__TO DO__.
1. According to the tea production article, what crop losses did the June flooding in Assam cause?
2. Summarize the tea production article in two sentences.
3. Resume the tea production article from where it stops.

__PASSAGE__.
----
Business Bureau :
TEA production in the country is likely to decline 13 per cent in the current calendar year due to restrictions on labour deployment amid the ongoing COVID-19 pandemic and adverse weather conditions, which will result in an increase in production cost, according to a report. Factors like restrictions on labour deployment due to the coronavirus pandemic have impacted the bulk tea players in northern India in an unfavourable manner during March, April and May 2020, according to the report by rating agency ICRA. While there were expectations of production returning to normal levels from June, inclement weather conditions and flooding in Assam in June witnessed crop losses ranging from 15 per cent to 25 per cent, it added.
Some impact of the adverse weather conditions on production is likely to be felt in July as well, the report noted. On the other hand, the South Indian production witnessed only a marginal loss during the lockdown period, it said. The report also said that as tea is a fixed cost-intensive industry, a decline in the crop will substantially increase the cost of production for the NI bulk tea industry.
----
[Dataset entries]

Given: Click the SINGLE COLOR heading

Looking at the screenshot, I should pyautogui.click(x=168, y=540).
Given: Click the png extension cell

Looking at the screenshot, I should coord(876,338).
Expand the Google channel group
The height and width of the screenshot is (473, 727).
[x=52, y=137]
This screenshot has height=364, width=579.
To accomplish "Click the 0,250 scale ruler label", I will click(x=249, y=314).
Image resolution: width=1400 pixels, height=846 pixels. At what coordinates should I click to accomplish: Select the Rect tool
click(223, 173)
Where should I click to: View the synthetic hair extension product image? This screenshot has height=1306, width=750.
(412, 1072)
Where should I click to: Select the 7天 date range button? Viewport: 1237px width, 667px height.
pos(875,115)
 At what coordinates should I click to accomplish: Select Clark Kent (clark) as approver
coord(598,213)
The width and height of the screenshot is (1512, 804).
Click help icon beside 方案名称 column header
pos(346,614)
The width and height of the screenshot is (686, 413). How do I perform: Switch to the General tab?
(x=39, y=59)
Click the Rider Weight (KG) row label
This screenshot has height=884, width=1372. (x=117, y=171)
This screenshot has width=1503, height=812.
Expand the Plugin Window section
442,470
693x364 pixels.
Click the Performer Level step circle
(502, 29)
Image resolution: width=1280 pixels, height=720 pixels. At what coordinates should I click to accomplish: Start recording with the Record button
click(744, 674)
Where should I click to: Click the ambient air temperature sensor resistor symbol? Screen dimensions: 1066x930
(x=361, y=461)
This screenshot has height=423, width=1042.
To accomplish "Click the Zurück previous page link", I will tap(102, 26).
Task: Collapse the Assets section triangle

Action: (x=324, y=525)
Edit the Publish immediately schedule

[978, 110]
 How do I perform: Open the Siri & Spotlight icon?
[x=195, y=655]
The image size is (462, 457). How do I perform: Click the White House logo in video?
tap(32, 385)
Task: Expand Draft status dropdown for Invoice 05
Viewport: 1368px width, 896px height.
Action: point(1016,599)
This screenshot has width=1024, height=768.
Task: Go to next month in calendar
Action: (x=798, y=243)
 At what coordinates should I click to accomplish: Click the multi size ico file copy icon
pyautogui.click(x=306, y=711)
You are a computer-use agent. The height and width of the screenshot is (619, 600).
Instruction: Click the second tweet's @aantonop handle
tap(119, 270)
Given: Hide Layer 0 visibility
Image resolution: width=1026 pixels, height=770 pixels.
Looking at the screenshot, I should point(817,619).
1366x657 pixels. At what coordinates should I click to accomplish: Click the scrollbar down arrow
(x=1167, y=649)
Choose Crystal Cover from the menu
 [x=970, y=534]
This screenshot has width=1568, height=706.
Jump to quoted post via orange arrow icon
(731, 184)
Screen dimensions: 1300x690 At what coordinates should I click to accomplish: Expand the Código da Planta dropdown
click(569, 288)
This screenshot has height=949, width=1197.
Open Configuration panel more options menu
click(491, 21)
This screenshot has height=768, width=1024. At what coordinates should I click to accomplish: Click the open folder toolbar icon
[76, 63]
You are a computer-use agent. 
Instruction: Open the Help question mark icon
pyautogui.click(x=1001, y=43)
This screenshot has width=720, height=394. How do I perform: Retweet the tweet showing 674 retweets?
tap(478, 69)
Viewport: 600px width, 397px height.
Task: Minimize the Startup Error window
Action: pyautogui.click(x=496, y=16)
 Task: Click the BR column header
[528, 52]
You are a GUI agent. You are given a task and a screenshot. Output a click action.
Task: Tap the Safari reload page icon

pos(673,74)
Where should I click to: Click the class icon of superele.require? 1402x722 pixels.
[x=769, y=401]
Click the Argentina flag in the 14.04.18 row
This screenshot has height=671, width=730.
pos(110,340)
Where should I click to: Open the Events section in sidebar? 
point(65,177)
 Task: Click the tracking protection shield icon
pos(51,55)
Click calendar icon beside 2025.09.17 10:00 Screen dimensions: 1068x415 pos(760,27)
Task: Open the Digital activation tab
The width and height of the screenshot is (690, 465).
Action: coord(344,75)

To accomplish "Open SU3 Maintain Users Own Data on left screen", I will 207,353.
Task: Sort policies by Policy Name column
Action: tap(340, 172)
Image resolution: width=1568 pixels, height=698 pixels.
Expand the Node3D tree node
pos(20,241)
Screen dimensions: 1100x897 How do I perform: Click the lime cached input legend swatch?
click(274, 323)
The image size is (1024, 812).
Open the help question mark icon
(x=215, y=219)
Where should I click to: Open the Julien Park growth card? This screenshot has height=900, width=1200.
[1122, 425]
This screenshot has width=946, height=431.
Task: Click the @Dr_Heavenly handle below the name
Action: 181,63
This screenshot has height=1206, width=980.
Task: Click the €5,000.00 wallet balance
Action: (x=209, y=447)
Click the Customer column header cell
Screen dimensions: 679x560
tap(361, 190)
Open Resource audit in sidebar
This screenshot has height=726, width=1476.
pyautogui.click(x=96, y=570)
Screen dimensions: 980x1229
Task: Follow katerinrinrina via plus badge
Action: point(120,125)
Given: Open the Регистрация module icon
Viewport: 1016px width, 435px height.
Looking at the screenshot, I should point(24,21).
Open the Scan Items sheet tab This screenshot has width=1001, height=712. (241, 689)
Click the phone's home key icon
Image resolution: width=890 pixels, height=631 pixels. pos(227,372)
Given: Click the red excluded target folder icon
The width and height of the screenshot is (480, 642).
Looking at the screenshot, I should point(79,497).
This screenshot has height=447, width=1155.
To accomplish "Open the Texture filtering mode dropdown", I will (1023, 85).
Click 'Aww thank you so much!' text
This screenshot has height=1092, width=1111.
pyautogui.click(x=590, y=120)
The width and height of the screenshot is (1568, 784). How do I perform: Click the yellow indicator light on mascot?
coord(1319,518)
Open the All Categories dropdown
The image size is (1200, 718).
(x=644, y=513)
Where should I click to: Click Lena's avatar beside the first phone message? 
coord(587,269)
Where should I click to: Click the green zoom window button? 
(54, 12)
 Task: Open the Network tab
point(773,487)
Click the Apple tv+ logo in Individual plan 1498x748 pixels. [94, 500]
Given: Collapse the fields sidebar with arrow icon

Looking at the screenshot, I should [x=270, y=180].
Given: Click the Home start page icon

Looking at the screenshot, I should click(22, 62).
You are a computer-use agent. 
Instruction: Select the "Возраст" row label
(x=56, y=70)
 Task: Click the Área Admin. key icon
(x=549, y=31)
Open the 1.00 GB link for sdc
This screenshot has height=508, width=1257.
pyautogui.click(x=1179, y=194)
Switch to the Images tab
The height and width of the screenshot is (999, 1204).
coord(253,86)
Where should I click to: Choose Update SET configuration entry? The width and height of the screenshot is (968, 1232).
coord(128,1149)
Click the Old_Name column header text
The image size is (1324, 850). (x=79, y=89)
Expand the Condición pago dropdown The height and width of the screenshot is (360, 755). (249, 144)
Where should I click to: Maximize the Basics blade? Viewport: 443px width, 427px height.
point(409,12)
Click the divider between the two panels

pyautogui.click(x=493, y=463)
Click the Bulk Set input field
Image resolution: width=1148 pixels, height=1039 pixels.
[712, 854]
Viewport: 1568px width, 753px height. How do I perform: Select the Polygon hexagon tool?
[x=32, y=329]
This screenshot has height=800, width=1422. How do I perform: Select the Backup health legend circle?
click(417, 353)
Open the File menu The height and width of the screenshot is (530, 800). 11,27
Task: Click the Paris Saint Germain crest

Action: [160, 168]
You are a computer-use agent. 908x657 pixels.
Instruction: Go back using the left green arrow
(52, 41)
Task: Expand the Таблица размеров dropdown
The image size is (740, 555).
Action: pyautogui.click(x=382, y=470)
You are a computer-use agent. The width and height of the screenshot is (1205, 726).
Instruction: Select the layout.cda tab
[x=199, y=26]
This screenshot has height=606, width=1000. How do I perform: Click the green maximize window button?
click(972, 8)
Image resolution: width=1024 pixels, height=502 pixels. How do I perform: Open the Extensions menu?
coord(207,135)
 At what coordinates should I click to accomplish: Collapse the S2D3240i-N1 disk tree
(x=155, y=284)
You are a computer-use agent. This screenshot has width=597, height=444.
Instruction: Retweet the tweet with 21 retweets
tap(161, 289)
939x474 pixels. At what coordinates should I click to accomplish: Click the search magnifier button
----
__ANSWERS FOR EACH ITEM__.
1. Crop losses ranging from 15 to 25 percent.

2. An ICRA report says the country's tea production is likely to fall 13 percent this calendar year because of COVID-19 restrictions on labor deployment and adverse weather, including June flooding in Assam that caused crop losses of 15 to 25 percent. Since tea is a fixed cost-intensive industry, the smaller crop will substantially raise production costs for the north Indian bulk tea industry, while South Indian production saw only a marginal loss during the lockdown.

3.
“As per our estimates, domestic tea production in CY2020 is expected to decline by 13 per cent on a year-on-year basis, with production from North India being estimated to decline by 160-170 million kg (mkg), while production from South India is expected to show only a marginal decline,” ICRA Vice-President and Sector Head (Corporate Sector Ratings) Kaushik Das said. Since tea is a fixed cost-intensive industry, the decline in production is likely to increase the cost of production, he added. “We estimate the cost to increase by Rs 25-30 per kg, that too without considering any increase from the current wage rates,” he noted.
The decline in production from NI has substantially pushed up prices at auction centres, where prices, particularly that of CTC teas, have rallied by around 30-35 per cent in May and June, said the report. However, the current price trends may not be reflective of the full-year trends, the report added. It also said production from NI is seasonal in nature -- both in terms of quality and quantity. The crop that has been lost is primarily of the first and second flush, which are the best-quality teas for the year.